By Army Spc. Darryl L. Montgomery
Special to American Forces Press Service

CONTENGENCY OPERATING BASE BASRA, Iraq, July 15, 2009 – A new law and order force is now on duty here to provide a safe and secure environment for servicemembers.

Click photo for screen-resolution image
Army Sgt. David Karlson, military policeman with the 34th Red Bull Infantry Division’s 34th Military Police Company, approaches a vehicle to address a violation during a training exercise on Contingency Operating Base Basra, Iraq, July 11, 2009. U.S. Army photo by Spc. Darryl L. Montgomery
  

(Click photo for screen-resolution image);high-resolution image available.

Military police of the 34th Military Police Company began patrolling the base here July 11 due to the combined efforts of the 34th Red Bull Infantry Division provost marshal’s office and Special Troops Battalion.

The mission includes mounted and dismounted patrols of the living support areas and common areas, said Army Lt. Col. Dale Slimmer, provost marshal for Multinational Division South.

Military police ‘help desk’ operations are conducted from the Base Defense Operations Center. Residents can report emergencies, request assistance or report complaints, Slimmer said.

Anything a citizen would expect from the police back home, soldiers should be able to expect from the MPs here once the program is fully operational, said Army Capt.
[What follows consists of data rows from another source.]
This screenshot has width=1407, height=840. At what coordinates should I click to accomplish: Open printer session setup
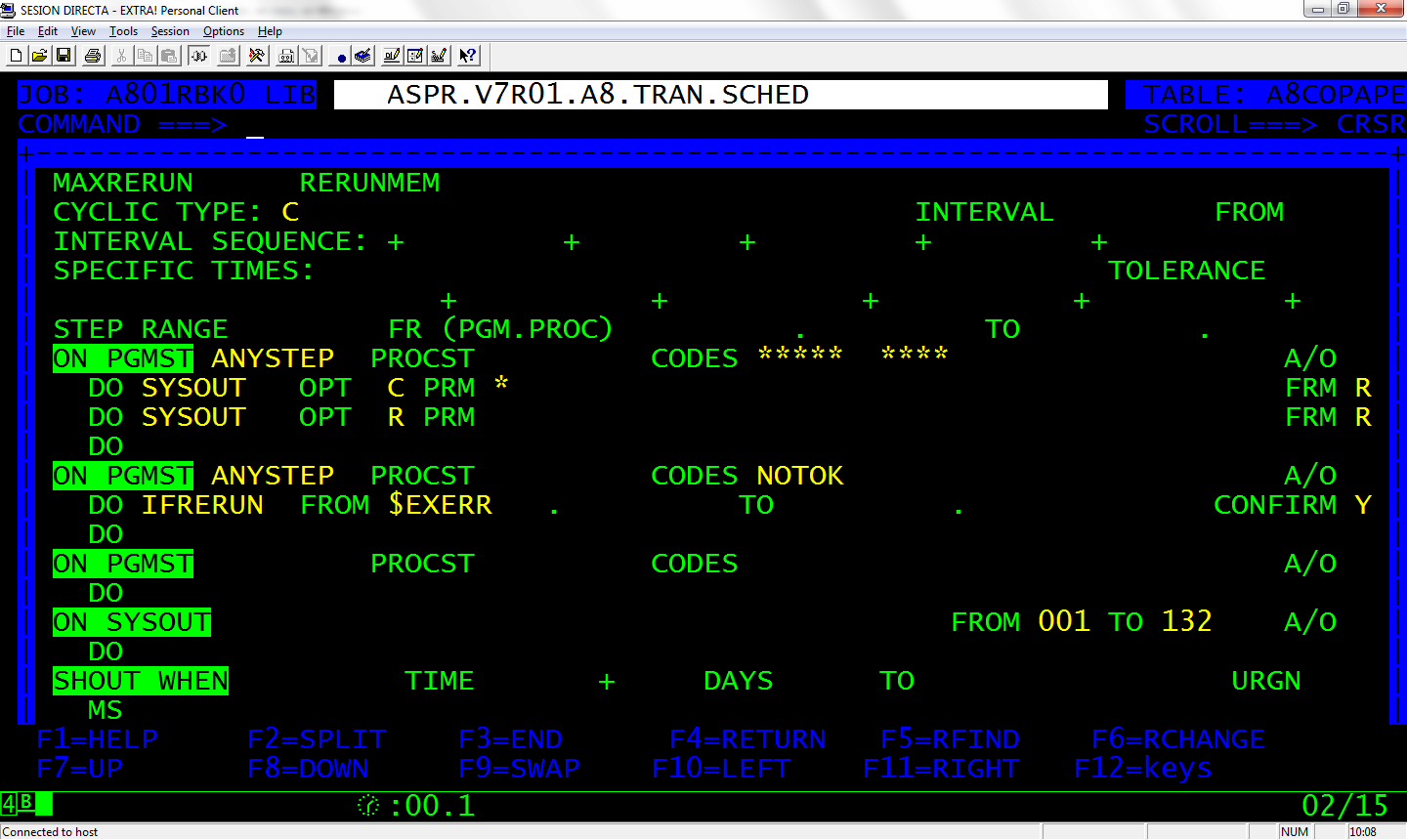[x=286, y=56]
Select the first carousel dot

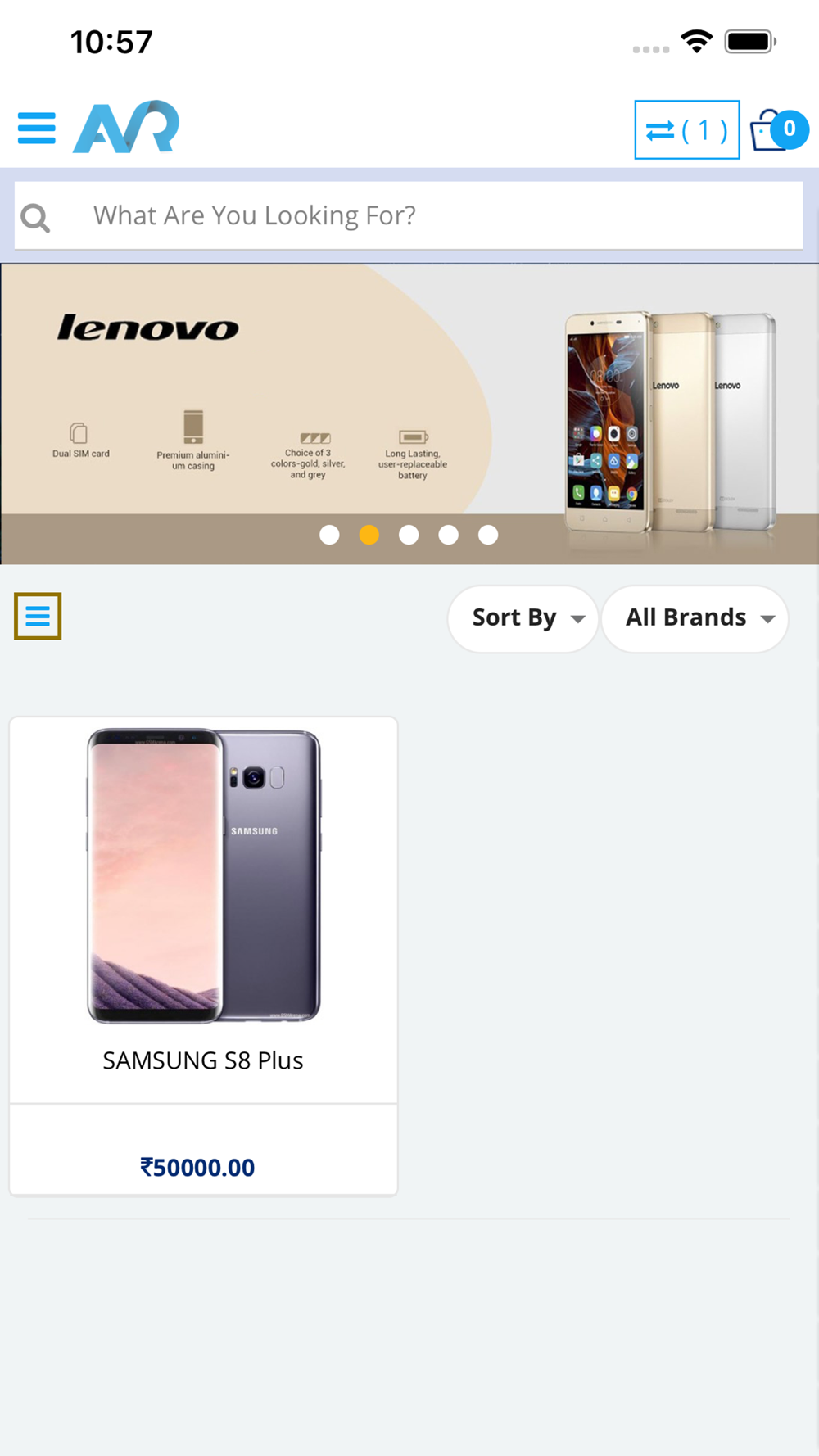[329, 535]
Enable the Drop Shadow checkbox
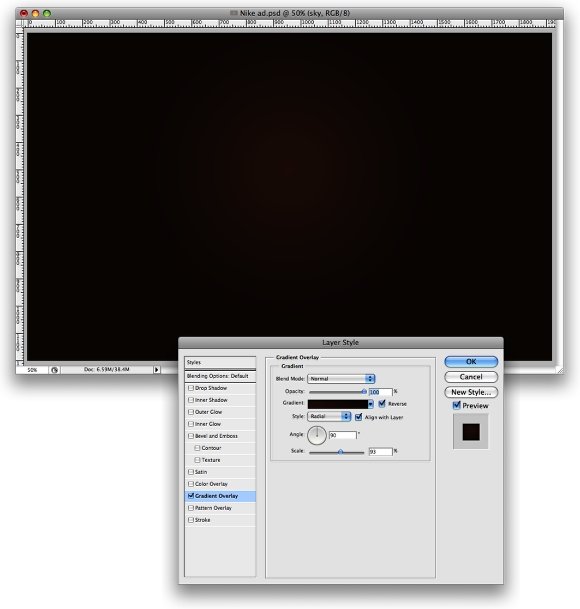 191,388
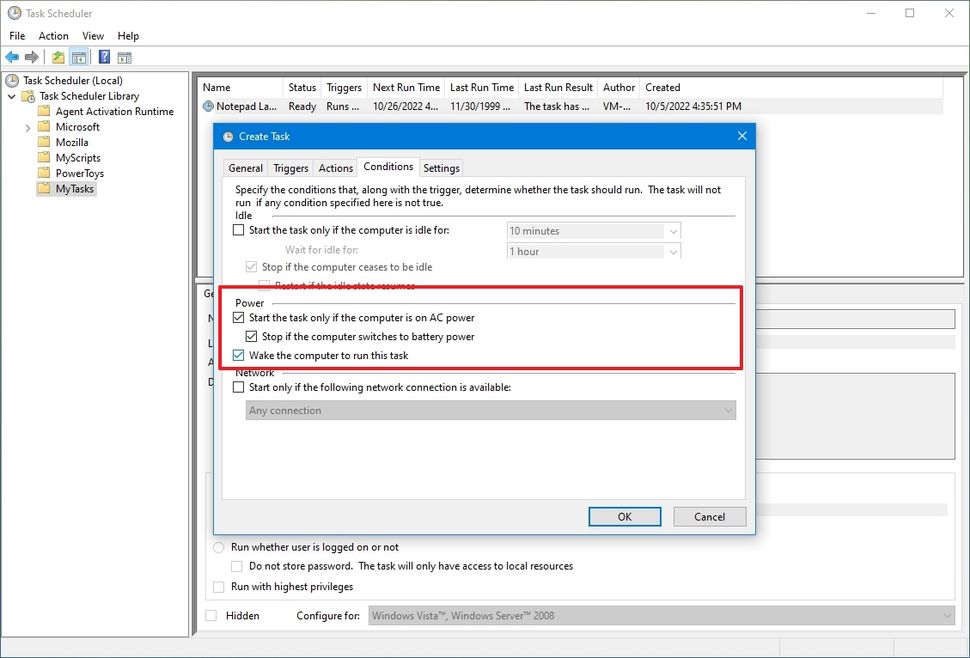Click the Forward navigation arrow
Image resolution: width=970 pixels, height=658 pixels.
pos(31,57)
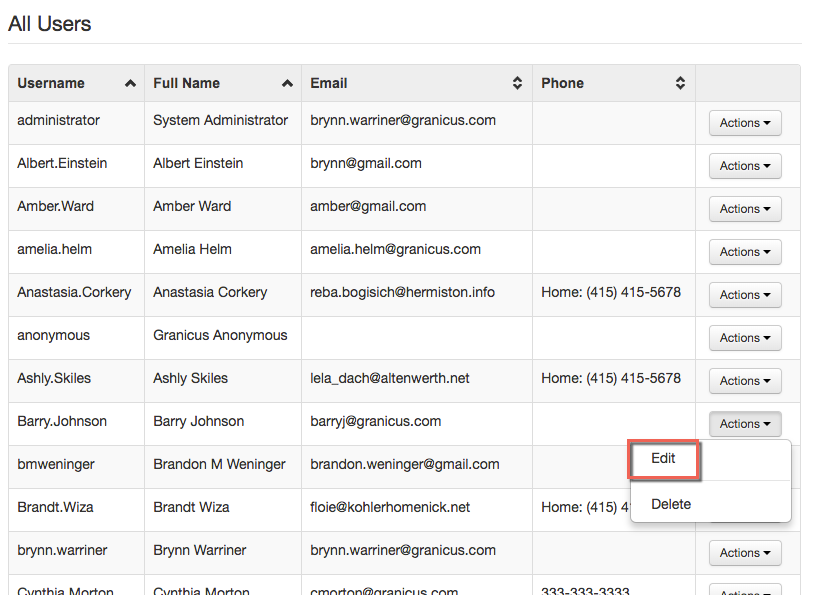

Matthew Dick, operations officer for the 34th Infantry Division’s provost marshal’s office.

“This can range from vehicle accidents, lost identification cards, criminal activities or suspicious activities,” said Slimmer, a Little Falls, Minn., native. “From the [operations center], the fire department, ambulance, military police or quick-reaction force will be dispatched depending on the emergency.”

Military police have been conducting training on a variety of skills, including community policing, enforcement, personal protection, reporting, investigations, crime-scene management and military law, leading up to the beginning of the program’s start date, Slimmer said.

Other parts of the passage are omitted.